The work on the Alexander Hamilton resulted in a lane closing that engineers projected could create a choke point, backing up traffic on the west side of the George Washington Bridge to Route 80 in Hackensack and into the Meadowlands on the New Jersey Turnpike.

The current phase of the project is expected to end in early December, five weeks earlier than anticipated, officials said.

The predictions from New York State transportation officials this summer prompted calls for street closings and extra police patrols in Bergen County towns bordering Route 95. Transportation agencies in both New York and New Jersey asked eastbound commuters to find other ways across the river. They used Web sites, mobile applications, electronic billboards and statements to the media.
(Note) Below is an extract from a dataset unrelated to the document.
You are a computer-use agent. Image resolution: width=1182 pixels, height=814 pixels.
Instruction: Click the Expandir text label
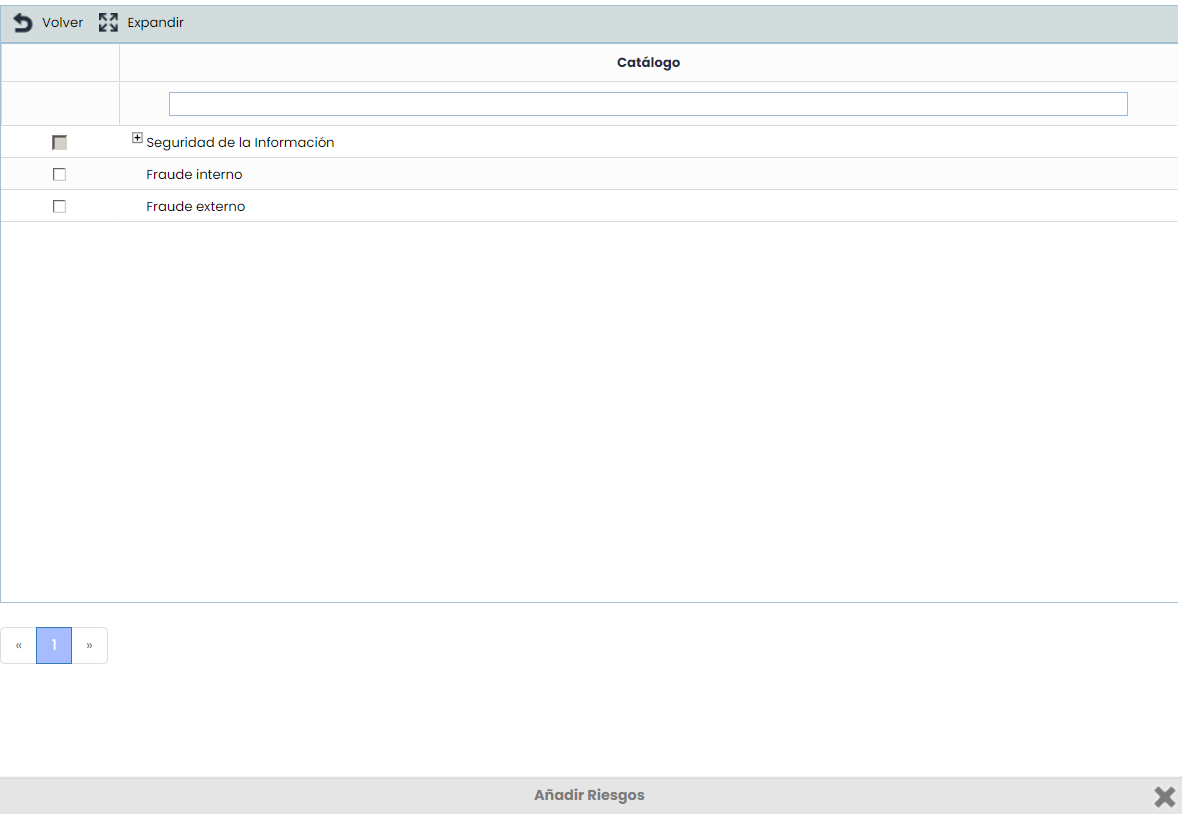[155, 22]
“In terms of getting the word out, that was unprecedented,” said Levine.

It was a toned-down version of what was dubbed Carmaggedon on the West Coast — a road project in Los Angeles that caused the closing of a 10-mi. stretch of a busy Interstate in September and last year. Officials predicted the worst. But motorists ended up staying home or taking other modes of transportation, and the potentially affected roads were relatively empty.

In Phase 5 of the Alexander Hamilton Bridge project, crews will set up a working area in the middle of the westbound side of the bridge, fed by the chronically clogged Cross Bronx Expressway. It will result in the closing of one of the four westbound lanes and is expected to last through April.

“The Cross Bronx Expressway into the George Washington Bridge is always slow,” Levine said. “We do expect it’s going to be a little more arduous.”

This time, he did not provide estimates for how far the backups might extend.

Bak, of INRIX, said motorists often write off a particular route if they hear about the potential for congestion. But with the increasing number of free, real-time traffic applications, both on phones and on the Internet, he said, motorists can make last-minute decisions based on how the traffic patterns are playing out that day.

“It’s that saying, ’Know before you go,’” he said. “That could be five minutes before you walk out the door.”